Renowned academic and thinker, Michael Porter, known for his theories on economics, business strategy and social causes, was in Mumbai on Wednesday where he spoke at the Institute of Competitiveness’ (IFC) Porter Prize event in what turned out to be a coveted class in bus.
The select crowd of corporate bigwigs and entrepreneurs listened in rapt attention as the Harvard Professor gave out his views on a range of issues from India’s complexities and demographic advantage to creating and sustaining competitive advantage, shared value for business, the role of a CEO and more.
Porter talked about creating and sustaining competitive advantage and shared his own unique ideas about the role of business in creating shared value in society.
“The instinct most people have about success is distracting. The idea of success, which is to be the best in the industry, is dangerous. The danger in strategy is to think that there is only one way to compete,” he said.
According to him, being the best depends on who you are serving or trying to serve. The No. 1 principle of strategy should be, “How am I unique and how can I create unique value for the customers I serve.”
“One of the worst mistakes a company can make is to try and serve everyone. You cannot serve the needs of everyone. Another mistake is to compare with competitors on the same things. Businesses need to find unique choices to deliver unique value,” he said.
Porter defined strategy as a process to create long term, sustained economic value. “Every industry has a value chain and if you want to succeed, then you need to address this value chain. You have to choose between one of the two paths: creating lowest cost or differentiation, you cannot have both,” he added.
He opined that a lot of great strategies are about segmentation of consumers, for which he gave the example of IKEA, and said that the test of a successful strategy was a distinctive value chain; an operating model that aligns with your value proposition.
The role of a CEO
According to Porter, the CEO should lead the strategy of the organisation, but not do all the work as no one else in the organization has the perspective other than the one leading the overall business.
“Strategy cannot be a popularity contest where everyone has a vote,” said Porter.
India still has complexities, but future is bright
Speaking about India, Porter said that there were still too many complexities in the country and there was still a long way to go in terms of infrastructure, etc., for India to become great for business.
He acclaimed the impending implementation of GST saying that a harmonized tax system would be “incredibly important”.
“The only way that a big country can be highly successful is if it is broken down into smaller units where leaders are not focusing on the entire country but individual areas. The key is that every state should create diversity in economic policies. I hope we do not get entangled in internal divisions,” he said.
He was upbeat about India’s chances in the global economy, pointing out to the fact that India is still growing demographically, with a growing young population at a time when many other countries were stagnating.
Speaking about the job conundrum, he said, “If you can double your GDP, you can get the ball rolling to create the underpinning of greater prosperity. This engine has not been cranked yet, but you are growing. Do not think that there is only a finite amount of demand in the world; there is a lot of need in the world. I think a lot of your growth will be domestic. The first thing is to create an economy and industries,” he said.
Innovation and execution
According to Porter, innovation is not something that is built separately; it is about the set of insights needed to work in a new way, with a deep understanding of an unmapped need or how to do things in a different way.

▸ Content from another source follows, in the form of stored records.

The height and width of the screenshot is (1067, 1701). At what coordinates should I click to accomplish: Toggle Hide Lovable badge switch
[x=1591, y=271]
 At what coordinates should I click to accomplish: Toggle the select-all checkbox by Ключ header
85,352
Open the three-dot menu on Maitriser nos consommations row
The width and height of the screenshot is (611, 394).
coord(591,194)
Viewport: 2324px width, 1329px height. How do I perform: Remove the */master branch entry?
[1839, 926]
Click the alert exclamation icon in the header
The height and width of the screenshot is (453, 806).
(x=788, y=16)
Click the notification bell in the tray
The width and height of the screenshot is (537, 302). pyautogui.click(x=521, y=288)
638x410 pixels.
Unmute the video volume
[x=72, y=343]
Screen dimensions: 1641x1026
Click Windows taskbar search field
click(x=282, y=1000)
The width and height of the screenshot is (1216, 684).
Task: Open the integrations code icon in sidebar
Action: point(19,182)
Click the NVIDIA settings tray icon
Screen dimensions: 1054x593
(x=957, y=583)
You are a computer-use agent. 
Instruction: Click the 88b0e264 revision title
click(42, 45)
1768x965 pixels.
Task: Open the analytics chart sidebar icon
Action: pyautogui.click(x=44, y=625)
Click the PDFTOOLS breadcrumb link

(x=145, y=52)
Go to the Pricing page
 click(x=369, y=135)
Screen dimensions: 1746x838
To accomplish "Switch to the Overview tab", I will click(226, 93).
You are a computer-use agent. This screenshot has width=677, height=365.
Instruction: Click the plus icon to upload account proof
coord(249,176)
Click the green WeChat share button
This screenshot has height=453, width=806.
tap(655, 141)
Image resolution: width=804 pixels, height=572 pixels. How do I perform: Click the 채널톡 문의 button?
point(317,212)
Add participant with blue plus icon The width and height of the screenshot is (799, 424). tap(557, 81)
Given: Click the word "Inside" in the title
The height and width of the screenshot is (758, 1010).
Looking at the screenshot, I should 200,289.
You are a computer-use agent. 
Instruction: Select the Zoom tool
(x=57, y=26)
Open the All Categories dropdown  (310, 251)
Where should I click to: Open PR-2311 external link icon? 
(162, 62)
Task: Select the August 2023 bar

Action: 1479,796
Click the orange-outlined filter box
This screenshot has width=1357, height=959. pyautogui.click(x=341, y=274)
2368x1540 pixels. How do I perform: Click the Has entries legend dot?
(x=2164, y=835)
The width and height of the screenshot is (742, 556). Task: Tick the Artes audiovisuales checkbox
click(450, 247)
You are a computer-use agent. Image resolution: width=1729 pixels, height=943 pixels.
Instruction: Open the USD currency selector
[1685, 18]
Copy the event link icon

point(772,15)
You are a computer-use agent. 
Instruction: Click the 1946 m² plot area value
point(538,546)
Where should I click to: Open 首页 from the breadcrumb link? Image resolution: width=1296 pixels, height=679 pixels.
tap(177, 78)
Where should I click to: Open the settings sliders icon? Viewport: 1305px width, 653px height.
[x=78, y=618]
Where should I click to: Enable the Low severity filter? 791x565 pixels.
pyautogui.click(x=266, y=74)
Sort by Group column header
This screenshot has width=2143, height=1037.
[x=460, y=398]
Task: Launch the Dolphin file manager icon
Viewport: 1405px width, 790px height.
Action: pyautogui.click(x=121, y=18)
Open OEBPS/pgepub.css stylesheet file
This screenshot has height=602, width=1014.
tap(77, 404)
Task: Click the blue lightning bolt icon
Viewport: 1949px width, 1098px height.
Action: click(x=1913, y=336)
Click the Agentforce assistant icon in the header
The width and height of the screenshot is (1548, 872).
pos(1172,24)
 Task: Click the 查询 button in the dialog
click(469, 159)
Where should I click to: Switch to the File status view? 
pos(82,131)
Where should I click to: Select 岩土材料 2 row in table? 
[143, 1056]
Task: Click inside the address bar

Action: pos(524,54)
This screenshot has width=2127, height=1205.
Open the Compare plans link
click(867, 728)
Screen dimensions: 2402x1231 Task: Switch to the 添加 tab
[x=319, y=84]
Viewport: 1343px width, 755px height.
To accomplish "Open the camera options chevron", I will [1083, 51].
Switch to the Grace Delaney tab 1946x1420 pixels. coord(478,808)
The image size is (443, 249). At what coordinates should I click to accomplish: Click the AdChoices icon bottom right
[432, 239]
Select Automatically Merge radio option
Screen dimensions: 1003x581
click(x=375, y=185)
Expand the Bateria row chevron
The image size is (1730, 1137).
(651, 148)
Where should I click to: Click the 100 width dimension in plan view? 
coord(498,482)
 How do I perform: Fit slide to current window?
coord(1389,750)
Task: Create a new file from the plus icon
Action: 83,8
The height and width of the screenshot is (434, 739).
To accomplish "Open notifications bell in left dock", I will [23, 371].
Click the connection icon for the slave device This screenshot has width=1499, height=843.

Speaking of the importance of great execution, he said, “Create a culture where people are always looking at how to do things better. Most of execution is just best practices.” He also spoke against the current breed of management thinking by saying that there is too much simplistic thinking and unnecessary jargon in today’s management thinking.
Creating shared value
He also questioned what the role of business should be in the society. According to him, the age old belief that businesses just need to create profits and leave social work to the government is wrong. He also said that just giving money to various charities as part of CSR was not doing enough as it would not change anything. Giving the example of companies like Nestle, Ito En, etc., he pointed out that businesses should address societal needs and challenges as part of the business itself with a proper business model. This, according to him, is creating shared value.
“Traditional institutions set to deal with social problems are just not capable of doing it on their own. Business is the only institution that can actually create wealth and prosperity. This is the unique thing about business and it is also scalable. CSR is good, but it alone will not make a huge difference,” he said.